Activity
From the records that follow, return exactly the lines beginning at the one that contains "The image size" and ending at the one that contains "Click the blue magnifier search icon", pictures left out.
____ Supplied material
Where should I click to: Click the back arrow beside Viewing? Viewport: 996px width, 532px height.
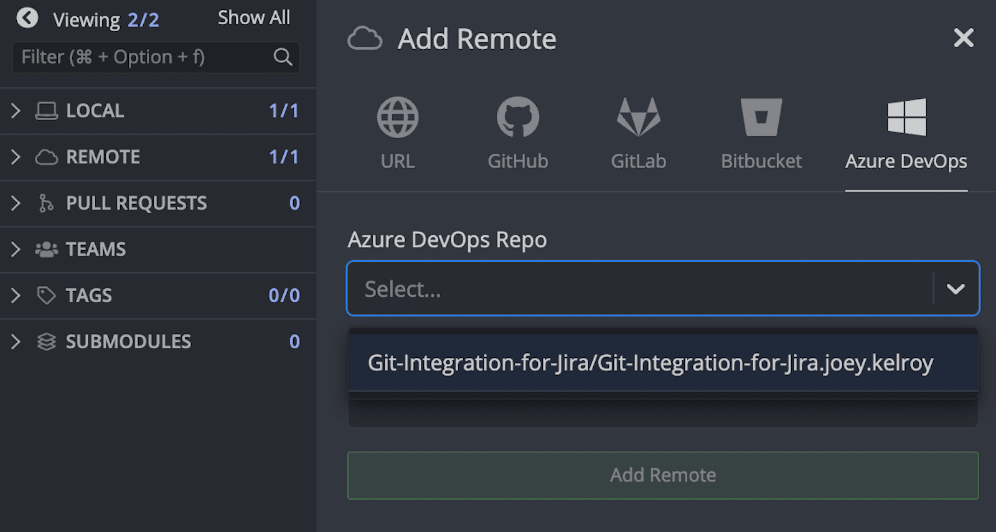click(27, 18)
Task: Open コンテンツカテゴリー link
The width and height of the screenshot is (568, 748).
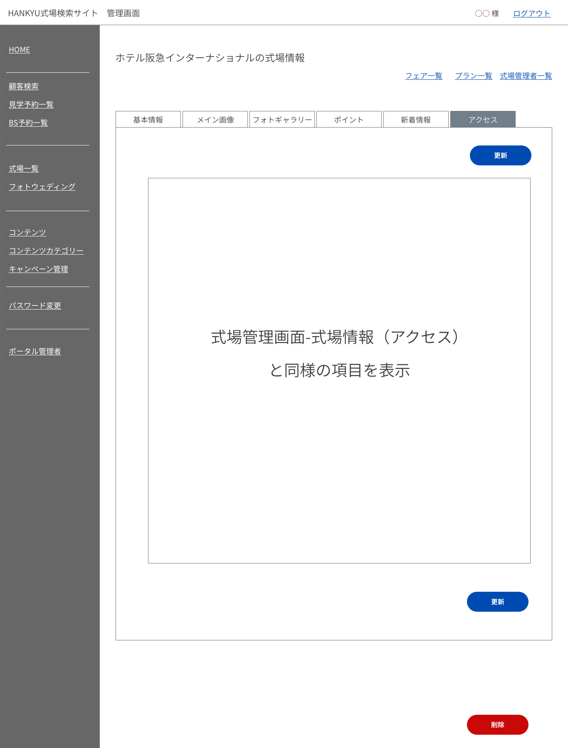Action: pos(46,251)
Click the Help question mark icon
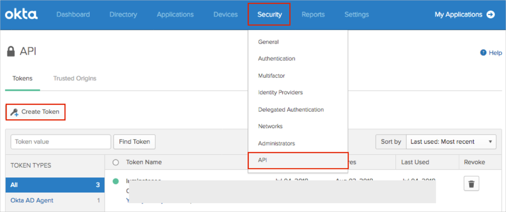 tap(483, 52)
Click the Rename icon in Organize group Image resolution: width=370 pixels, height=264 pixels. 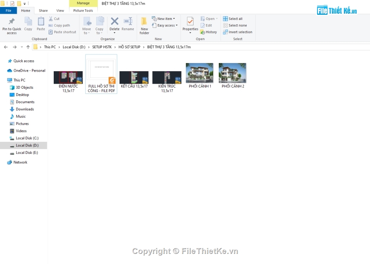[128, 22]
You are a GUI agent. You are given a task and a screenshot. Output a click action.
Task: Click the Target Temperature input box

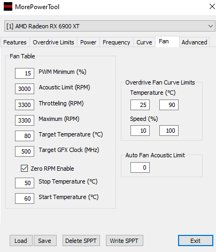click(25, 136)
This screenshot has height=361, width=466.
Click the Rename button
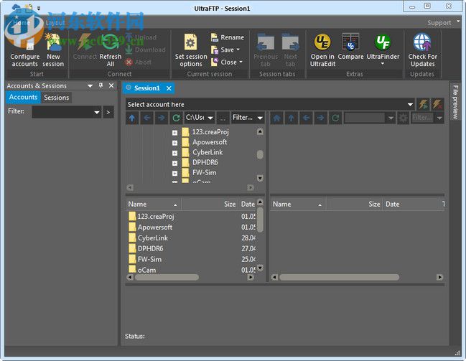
________
____ Supplied material
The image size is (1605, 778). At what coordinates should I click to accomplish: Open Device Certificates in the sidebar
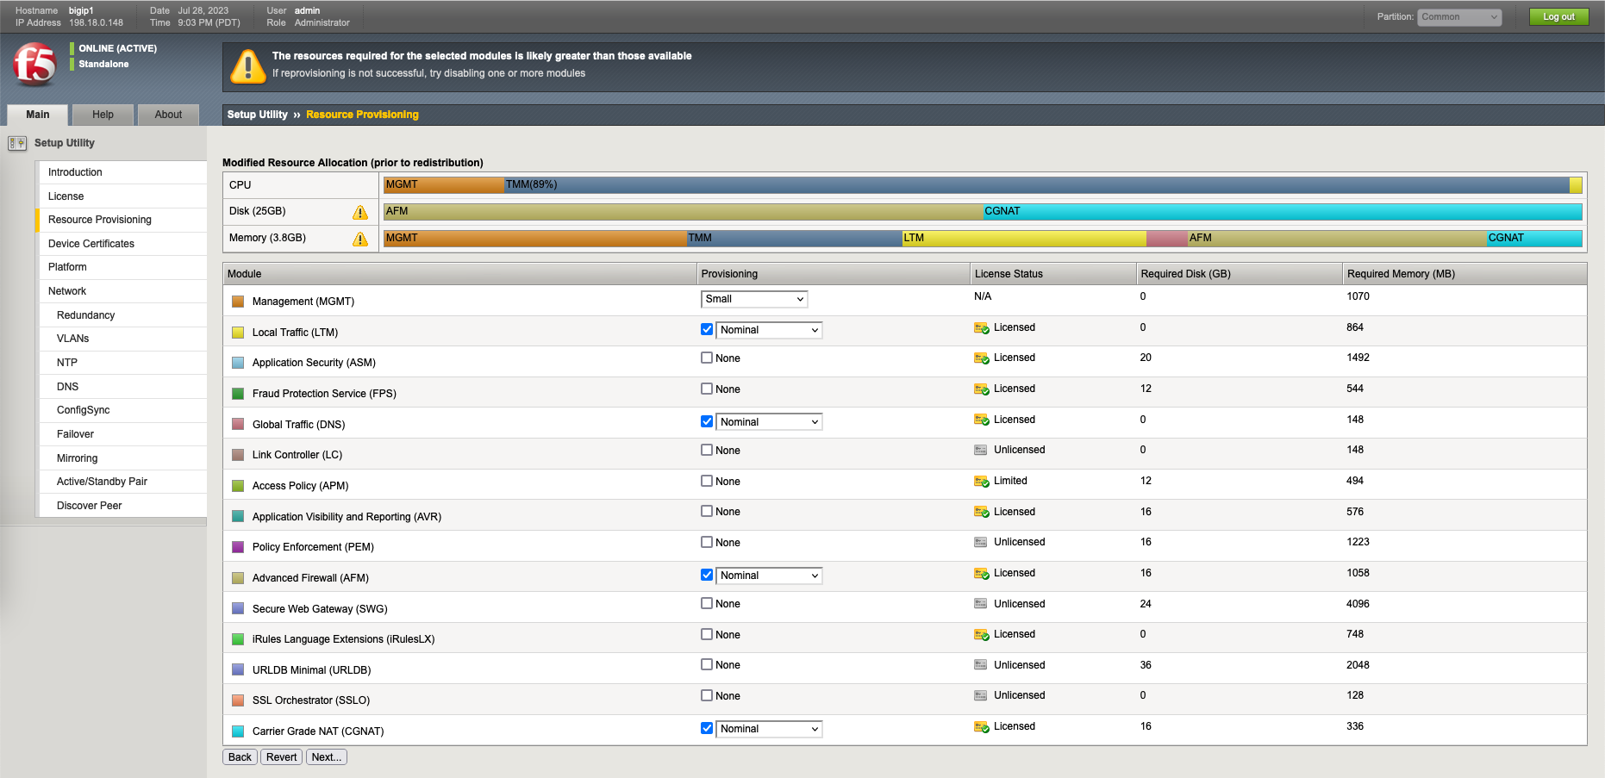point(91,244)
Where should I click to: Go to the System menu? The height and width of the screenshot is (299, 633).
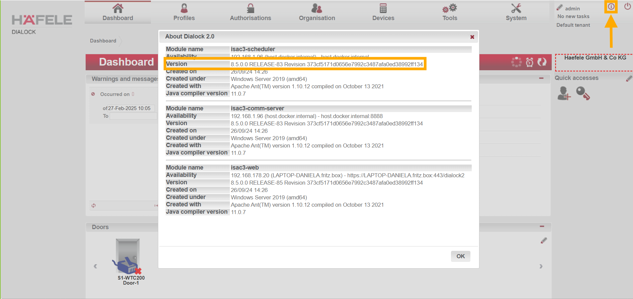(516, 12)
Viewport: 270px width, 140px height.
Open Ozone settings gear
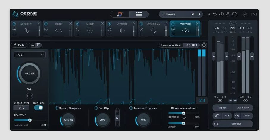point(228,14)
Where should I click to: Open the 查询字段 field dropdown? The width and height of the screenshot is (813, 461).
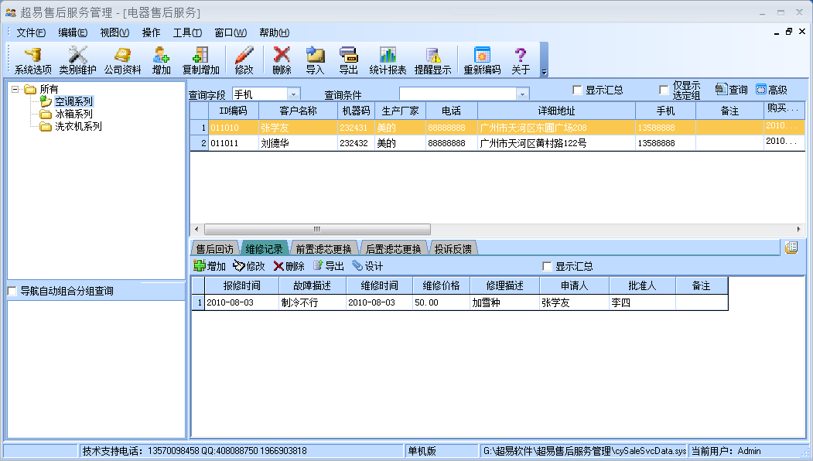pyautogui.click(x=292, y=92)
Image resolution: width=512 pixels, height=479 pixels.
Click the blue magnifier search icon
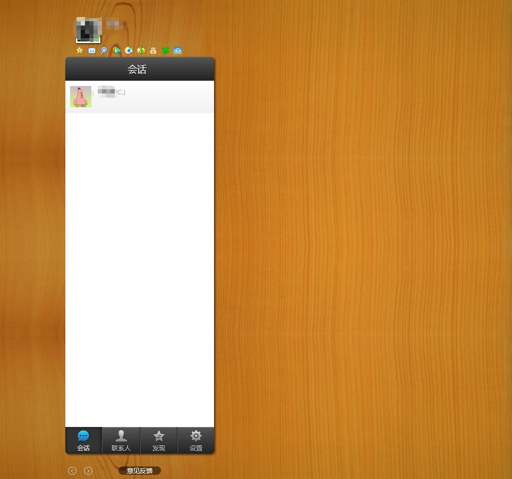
________
____ Supplied material
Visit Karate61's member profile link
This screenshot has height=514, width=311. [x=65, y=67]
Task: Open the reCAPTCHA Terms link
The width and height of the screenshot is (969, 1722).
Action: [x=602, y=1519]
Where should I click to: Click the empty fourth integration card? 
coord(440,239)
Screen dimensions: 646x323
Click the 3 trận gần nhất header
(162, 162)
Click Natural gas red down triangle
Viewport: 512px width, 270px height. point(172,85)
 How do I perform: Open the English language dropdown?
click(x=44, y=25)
________
Task output
The image size is (1605, 778). At what coordinates should I click to accomplish: Open Device Certificates in the sidebar
point(91,244)
Where should I click to: Go to the System menu? The height and width of the screenshot is (299, 633).
(516, 12)
Viewport: 270px width, 140px height.
Open Ozone settings gear
point(228,14)
Where should I click to: Open the 查询字段 field dropdown? The width and height of the screenshot is (813, 461).
pyautogui.click(x=292, y=92)
Image resolution: width=512 pixels, height=479 pixels.
Click the blue magnifier search icon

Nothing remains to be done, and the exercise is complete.